Wajahnya seperti orang mati, kedua matanya yang sudah terbalik putih, dan tubuhnya bergetar menahan rasa sakit dan ngilu kedinginan. Semakin erat pelukan Erika, Jico hanya terbuai dalam dunianya sendiri. Tidak banyak berpikir, dan dengan nekatnya, ia mencoba menghisap dan menusukkan jarum ke tangannya. Dan ia ingin merasakan perderitaannya.

Senyawa kimia menyebar keseluruh saraf semakin terhanyut dalam dunianya mereka. Dan di akhiri memberikan kepasrahan milik mereka pertama kali, bercinta dengan penuh nafsu yang semakin menggila. Desahan birahi memanas, ritual telanjang menyatukan tubuh dengan sangat beringas dan menikmati dosa surga dunia.


SUMPAH PERJANJIAN


Biarkan aku terbang!

Putuskan rantai itu yang mengikat ku pada bidang realitas untuk mengubah hukum. Dan lepaskan aku dari gravitasi Penindasan terhadap daging dan tulangku! Izinkan aku mengunjungi zona lain, alam lain, dan dimensi yang lebih tinggi.

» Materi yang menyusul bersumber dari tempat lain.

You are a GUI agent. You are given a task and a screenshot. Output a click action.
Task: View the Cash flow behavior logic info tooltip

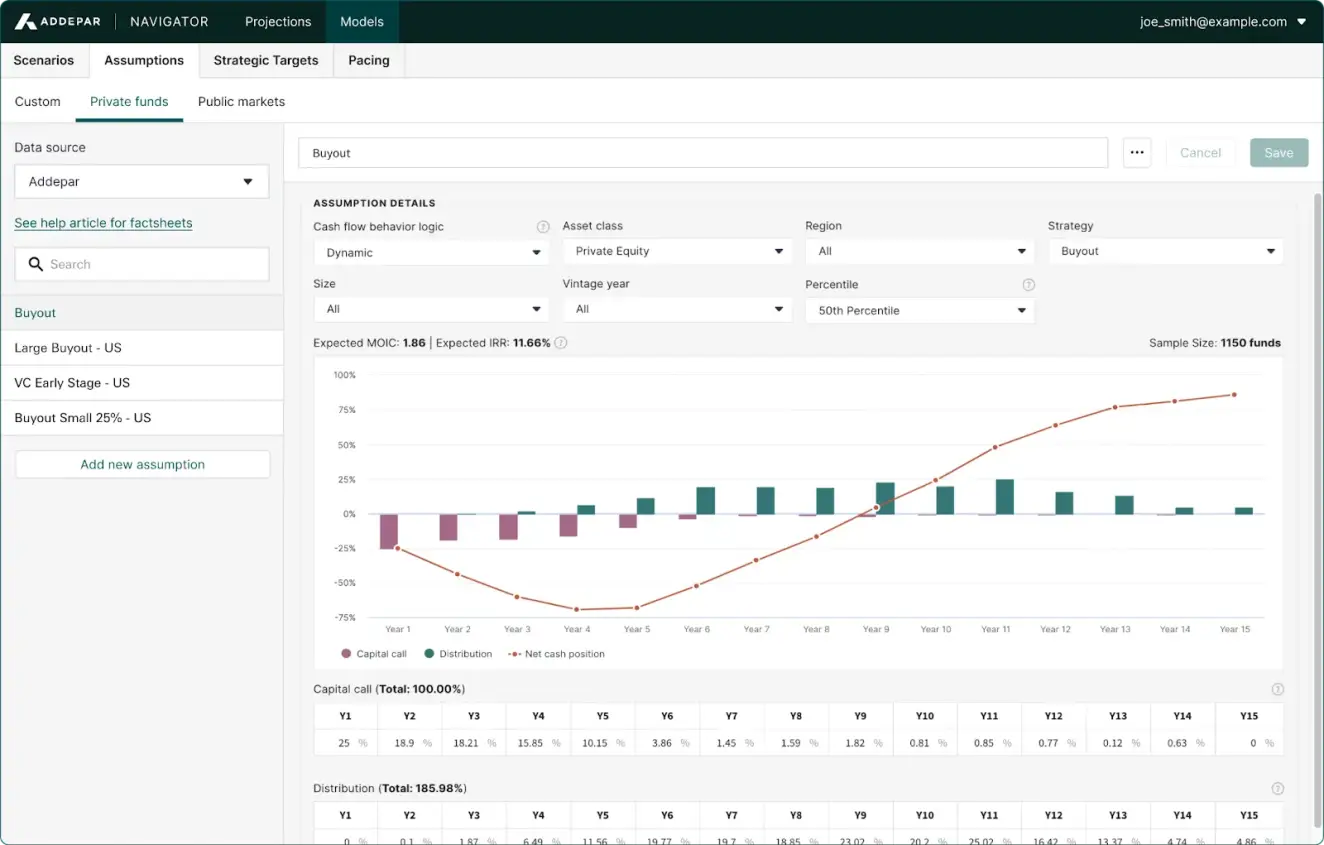542,226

Biarkan jiwaku menuntut kenaikan yang dijanjikan dalam mitos umum.

Tidak ada harapan dalam janji yang gagal Izinkan aku naik ke atas lumpur ini dan melihat ke dalam pandangan mata Tuhan, dan merasakan potensi gelombang otakku yang tak terbatas mengalir melalui esensiku, seperti ledakan sambaran petir!

Biarkan aku menaiki riak waktu seolah Tuhan mencelupkan jarinya ke dalam kolam kosmis.

Hancurkan rantai yang selamanya membuatku terhambat di negeri bodoh ini! 

Siapa yang lebih menghargai mamon daripada logika, siapa yang meninggalkan cinta alami, yang bersukacita atas kelaparan orang lain, dan memberi makan keserakahan dengan menumpahkan darah. Tolong, biarkan aku bebas. Membiarkan aku terbang...


Apakah kau pernah merasakan berada di titik rendah? Yang membuatmu semakin tak berdaya dan membuatmu jatuh dalam jurang putus asa? Dalam keramaian terasa sepi, bahkan kesendirian pula sama saja menjadi semakin gelap dan hilang kendali? Yang terpatri hanya ingin mengakhiri diri? Andai saja sebuah masalah bisa dibeli dengan uang, berapapun nominalnya akan ku bayar demi sirnanya masalah dalam kepala.

Apakah kau juga pernah merasa tak berguna dalam menjalankan hidup, seraya hidup ini tak adil? Di saat kesadaran tiba, apakah masih ada yang mau menemanimu saat engkau gagal, hancur, tak memiliki apa-apa atau dalam keadaan buntu? Jika ada, cepat beritahu aku. Dan yang pasti kau hanya ingin berteriak sekeras mungkin, dan menghilang dari dunia ini.

Bagaimana kau menyikapi? Dan bagaimana kau bisa mengatasi semua masalah yang membuatmu semakin hari semakin terjatuh dalam jurang mati?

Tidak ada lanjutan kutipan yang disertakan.